# [Reading text]
=-=-=

We spent many months reviewing the global response to COVID-19 as Co-Chairs of The Independent Panel for Pandemic Preparedness and Response. The Panel made recommendations which, if fully implemented, would help ensure much greater preparedness, a capacity to identify and warn of pandemic threats rapidly, and a capacity for immediate and co-ordinated responses which would stop another pandemic threat from overtaking the world once again.

Our report underscored that previous reviews of notable disease outbreaks have been largely ignored. The COVID-19 pandemic was at once a predictable and terrible outcome of lack of preparedness and response capacity.

Our recently released Road Map for a World Protected from Pandemic Threats recommends specific areas that must be addressed to build greater global pandemic preparedness and response capacities.

=-=-=

# [Dataset entries]

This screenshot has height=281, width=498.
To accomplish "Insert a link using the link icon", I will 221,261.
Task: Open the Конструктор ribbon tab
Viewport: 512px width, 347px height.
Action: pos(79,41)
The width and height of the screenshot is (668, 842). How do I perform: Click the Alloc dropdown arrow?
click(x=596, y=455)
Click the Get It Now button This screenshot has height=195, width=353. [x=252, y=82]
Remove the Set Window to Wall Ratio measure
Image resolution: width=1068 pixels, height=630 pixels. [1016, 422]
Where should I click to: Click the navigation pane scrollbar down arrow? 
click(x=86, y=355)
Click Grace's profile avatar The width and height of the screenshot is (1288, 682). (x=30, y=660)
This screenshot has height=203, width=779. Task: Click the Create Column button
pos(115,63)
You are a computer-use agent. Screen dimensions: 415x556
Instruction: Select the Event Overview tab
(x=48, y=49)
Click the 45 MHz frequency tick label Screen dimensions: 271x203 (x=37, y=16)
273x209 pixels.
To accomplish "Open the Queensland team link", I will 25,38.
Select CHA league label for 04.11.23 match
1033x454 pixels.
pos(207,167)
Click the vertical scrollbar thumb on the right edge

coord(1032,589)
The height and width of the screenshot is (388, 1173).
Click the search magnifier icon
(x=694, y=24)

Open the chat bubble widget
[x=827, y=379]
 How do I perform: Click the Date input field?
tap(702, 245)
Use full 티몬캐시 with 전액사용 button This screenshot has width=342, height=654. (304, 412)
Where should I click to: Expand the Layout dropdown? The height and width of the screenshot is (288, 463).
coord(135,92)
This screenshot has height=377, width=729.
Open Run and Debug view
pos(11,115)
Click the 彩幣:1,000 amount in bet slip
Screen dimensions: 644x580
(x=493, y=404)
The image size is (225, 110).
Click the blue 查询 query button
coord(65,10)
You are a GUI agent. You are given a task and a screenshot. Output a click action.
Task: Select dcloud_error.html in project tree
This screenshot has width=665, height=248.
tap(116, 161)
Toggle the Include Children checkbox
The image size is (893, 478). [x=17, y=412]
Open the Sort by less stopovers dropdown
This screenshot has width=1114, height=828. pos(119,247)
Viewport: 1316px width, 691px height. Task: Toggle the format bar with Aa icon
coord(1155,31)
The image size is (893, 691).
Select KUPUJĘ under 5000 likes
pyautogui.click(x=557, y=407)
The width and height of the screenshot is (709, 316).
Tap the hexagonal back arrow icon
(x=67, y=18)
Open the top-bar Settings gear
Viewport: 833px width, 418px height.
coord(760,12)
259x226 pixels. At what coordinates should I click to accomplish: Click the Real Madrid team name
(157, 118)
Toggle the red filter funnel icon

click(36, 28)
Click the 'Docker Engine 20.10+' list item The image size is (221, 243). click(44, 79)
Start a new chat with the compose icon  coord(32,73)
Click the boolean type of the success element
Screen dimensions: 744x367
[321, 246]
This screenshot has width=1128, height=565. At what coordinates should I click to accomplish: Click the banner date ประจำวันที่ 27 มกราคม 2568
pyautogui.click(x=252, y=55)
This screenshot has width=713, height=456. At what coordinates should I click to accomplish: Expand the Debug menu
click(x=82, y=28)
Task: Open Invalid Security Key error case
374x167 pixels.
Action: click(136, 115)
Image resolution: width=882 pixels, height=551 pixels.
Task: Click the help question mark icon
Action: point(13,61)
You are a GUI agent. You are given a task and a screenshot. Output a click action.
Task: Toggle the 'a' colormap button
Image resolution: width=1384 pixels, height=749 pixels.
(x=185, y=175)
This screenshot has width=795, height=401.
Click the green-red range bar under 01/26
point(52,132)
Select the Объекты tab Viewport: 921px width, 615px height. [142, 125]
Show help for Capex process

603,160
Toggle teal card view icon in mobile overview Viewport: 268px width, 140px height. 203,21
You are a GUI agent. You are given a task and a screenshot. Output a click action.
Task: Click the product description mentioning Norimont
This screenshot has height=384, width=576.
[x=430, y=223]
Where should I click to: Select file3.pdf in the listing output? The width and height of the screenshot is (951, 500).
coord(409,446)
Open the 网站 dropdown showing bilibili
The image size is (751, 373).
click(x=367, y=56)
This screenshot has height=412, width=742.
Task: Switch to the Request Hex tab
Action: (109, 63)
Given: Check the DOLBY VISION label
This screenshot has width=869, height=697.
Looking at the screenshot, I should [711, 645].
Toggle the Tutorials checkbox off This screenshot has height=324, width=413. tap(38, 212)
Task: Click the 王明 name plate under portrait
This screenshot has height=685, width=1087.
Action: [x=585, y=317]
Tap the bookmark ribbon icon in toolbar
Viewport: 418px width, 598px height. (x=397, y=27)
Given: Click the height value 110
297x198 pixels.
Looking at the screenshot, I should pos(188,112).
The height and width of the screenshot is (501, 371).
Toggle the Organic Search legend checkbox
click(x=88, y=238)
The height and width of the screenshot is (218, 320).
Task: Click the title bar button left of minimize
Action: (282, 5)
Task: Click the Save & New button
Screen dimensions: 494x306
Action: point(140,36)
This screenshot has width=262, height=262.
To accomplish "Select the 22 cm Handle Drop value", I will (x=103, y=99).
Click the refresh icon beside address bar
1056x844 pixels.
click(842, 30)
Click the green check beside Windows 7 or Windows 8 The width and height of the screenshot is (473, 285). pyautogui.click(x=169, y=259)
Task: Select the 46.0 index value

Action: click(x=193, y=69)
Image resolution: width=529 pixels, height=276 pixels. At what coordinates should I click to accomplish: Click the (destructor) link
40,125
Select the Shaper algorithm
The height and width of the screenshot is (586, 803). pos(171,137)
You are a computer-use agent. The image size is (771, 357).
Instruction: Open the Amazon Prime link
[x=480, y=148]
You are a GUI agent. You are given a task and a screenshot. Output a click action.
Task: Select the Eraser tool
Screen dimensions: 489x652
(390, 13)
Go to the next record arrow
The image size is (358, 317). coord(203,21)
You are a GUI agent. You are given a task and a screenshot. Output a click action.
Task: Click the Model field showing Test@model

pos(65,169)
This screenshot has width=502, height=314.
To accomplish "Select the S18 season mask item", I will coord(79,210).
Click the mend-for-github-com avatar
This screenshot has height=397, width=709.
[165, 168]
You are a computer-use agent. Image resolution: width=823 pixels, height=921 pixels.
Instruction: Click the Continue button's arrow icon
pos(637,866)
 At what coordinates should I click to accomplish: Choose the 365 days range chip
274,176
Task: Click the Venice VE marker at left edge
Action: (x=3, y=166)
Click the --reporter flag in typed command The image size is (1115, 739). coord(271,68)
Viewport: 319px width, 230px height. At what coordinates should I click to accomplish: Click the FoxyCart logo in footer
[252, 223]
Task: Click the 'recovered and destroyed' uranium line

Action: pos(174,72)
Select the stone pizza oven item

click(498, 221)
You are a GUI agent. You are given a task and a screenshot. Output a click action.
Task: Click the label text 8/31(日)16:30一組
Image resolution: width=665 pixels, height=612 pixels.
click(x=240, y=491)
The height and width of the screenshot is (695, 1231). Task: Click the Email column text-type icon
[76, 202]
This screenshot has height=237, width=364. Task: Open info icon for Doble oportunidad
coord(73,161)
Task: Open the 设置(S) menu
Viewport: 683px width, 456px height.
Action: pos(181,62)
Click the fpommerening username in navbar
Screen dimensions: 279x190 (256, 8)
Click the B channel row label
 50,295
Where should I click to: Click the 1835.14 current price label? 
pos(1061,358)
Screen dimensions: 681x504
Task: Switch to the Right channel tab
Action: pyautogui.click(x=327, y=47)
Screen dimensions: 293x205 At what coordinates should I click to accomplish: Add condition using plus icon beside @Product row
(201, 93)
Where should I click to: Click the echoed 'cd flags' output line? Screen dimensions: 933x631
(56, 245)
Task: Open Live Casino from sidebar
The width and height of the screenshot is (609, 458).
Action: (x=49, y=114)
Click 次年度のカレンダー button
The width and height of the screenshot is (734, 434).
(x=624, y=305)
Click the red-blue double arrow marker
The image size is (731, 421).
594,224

=-=-=

# [Aim of the exercise]
Set down the passage from the pandemic preparedness text word for word, starting at "We spent many" and ending at "world once again.".

# [Output for this exercise]
We spent many months reviewing the global response to COVID-19 as Co-Chairs of The Independent Panel for Pandemic Preparedness and Response. The Panel made recommendations which, if fully implemented, would help ensure much greater preparedness, a capacity to identify and warn of pandemic threats rapidly, and a capacity for immediate and co-ordinated responses which would stop another pandemic threat from overtaking the world once again.